"""

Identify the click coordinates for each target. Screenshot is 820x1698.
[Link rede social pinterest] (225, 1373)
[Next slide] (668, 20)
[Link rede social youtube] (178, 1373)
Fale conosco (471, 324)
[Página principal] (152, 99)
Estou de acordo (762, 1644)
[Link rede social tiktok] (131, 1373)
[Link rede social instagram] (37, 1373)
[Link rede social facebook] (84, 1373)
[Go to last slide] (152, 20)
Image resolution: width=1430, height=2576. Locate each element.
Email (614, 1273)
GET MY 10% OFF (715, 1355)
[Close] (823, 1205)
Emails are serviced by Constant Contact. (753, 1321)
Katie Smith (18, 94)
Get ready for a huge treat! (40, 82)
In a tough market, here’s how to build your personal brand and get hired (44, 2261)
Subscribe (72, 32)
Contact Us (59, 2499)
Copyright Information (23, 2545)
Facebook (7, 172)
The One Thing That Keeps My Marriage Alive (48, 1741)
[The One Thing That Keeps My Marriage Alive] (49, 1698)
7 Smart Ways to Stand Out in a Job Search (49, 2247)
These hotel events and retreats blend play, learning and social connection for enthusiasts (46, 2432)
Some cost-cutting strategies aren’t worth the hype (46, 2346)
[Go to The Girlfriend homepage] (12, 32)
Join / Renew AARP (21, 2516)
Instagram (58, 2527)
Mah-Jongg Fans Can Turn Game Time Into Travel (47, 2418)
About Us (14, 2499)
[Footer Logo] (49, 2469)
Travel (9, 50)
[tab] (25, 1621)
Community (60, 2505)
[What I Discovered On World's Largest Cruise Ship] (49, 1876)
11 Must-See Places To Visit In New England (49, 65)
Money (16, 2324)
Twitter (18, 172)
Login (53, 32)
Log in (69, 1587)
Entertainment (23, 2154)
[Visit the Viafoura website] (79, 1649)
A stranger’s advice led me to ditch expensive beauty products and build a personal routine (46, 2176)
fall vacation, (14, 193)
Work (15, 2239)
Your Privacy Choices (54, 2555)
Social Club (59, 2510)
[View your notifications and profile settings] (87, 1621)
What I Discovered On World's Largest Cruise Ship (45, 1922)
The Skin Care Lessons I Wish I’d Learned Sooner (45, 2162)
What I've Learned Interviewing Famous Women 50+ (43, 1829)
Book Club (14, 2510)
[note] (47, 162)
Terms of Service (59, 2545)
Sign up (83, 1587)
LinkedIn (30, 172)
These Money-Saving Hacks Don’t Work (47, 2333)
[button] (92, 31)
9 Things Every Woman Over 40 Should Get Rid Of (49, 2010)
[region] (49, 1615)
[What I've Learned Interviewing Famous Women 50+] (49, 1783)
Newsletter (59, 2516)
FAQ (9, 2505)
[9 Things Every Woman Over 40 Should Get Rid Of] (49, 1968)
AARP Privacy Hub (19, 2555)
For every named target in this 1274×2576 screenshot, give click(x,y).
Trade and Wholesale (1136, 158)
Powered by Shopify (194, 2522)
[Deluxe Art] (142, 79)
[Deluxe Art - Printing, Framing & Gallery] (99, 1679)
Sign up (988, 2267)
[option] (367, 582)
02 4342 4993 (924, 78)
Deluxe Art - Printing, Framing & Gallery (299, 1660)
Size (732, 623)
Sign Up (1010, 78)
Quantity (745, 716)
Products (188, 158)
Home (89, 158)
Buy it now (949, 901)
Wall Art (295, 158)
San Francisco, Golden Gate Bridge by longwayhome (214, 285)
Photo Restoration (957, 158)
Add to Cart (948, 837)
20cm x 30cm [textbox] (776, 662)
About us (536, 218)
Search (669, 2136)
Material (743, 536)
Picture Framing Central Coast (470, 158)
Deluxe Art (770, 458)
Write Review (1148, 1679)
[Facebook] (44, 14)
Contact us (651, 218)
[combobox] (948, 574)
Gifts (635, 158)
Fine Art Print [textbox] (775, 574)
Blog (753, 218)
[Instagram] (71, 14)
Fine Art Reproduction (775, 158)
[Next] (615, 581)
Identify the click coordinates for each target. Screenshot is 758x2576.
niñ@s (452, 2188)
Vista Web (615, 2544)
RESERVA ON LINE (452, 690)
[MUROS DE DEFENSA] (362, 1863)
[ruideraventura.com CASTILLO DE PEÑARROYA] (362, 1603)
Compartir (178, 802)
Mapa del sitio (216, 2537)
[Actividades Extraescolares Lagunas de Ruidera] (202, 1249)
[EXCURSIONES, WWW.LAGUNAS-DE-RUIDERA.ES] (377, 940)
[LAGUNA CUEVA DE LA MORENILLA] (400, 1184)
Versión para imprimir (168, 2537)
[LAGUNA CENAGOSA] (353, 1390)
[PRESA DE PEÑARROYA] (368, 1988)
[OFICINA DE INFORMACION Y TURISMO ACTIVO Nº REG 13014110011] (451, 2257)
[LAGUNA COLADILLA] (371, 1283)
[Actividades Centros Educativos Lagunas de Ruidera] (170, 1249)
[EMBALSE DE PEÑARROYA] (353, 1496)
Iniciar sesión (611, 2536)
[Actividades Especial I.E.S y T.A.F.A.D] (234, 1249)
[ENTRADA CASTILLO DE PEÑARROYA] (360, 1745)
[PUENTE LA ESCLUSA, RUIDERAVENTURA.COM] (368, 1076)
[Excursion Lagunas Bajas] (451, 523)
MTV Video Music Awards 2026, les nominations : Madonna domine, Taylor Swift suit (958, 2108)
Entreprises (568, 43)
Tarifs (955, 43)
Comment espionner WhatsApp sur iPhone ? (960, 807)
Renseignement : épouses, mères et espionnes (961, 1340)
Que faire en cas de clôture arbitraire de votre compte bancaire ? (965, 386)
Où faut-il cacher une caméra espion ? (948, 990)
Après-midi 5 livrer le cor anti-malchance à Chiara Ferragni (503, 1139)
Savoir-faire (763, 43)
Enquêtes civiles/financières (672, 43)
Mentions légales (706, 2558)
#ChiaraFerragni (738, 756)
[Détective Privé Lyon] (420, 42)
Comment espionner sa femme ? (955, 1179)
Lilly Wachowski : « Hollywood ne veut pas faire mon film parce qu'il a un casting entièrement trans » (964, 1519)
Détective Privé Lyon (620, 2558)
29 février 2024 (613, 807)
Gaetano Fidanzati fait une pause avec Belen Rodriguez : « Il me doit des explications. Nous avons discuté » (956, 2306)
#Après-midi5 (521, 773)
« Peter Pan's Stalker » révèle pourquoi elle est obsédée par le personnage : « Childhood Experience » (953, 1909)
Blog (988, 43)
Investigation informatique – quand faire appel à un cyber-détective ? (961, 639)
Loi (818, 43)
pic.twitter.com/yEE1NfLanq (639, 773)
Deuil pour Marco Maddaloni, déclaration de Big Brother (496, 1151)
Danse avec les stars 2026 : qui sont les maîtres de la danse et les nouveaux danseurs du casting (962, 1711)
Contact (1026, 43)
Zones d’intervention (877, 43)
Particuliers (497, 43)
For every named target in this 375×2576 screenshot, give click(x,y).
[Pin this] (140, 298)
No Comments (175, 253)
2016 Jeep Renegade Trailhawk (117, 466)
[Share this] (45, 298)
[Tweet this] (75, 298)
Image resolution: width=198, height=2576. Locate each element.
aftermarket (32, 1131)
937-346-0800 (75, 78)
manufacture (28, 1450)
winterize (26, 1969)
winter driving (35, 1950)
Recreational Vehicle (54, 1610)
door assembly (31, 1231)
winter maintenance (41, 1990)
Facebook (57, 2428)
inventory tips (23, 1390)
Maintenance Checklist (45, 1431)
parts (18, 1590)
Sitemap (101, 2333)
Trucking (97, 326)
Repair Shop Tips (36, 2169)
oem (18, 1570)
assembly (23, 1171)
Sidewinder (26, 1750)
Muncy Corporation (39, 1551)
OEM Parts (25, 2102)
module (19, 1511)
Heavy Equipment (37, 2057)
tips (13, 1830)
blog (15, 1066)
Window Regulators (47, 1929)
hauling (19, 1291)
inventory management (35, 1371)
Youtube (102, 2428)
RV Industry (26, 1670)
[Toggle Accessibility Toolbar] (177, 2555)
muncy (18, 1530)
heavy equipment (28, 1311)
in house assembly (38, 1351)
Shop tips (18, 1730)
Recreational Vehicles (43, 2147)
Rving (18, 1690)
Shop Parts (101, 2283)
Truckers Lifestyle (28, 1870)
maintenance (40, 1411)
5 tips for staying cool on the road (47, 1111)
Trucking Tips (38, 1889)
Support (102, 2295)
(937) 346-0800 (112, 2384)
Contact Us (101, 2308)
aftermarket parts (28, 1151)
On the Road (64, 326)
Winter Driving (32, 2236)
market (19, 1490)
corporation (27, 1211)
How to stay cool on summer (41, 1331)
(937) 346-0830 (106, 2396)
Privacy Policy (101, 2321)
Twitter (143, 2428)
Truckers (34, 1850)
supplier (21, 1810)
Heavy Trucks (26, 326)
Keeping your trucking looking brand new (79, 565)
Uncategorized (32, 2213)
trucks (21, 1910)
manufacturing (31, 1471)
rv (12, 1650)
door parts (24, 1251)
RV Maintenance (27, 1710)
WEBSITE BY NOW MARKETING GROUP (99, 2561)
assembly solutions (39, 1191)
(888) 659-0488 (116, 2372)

"""

**WHAT TO WORK ON**
A complete answer reproduces every line of the records in which the word "Privacy" occurs.

**SOLUTION TO THE EXERCISE**
Your Privacy Choices (54, 2555)
AARP Privacy Hub (19, 2555)
Privacy Policy (101, 2321)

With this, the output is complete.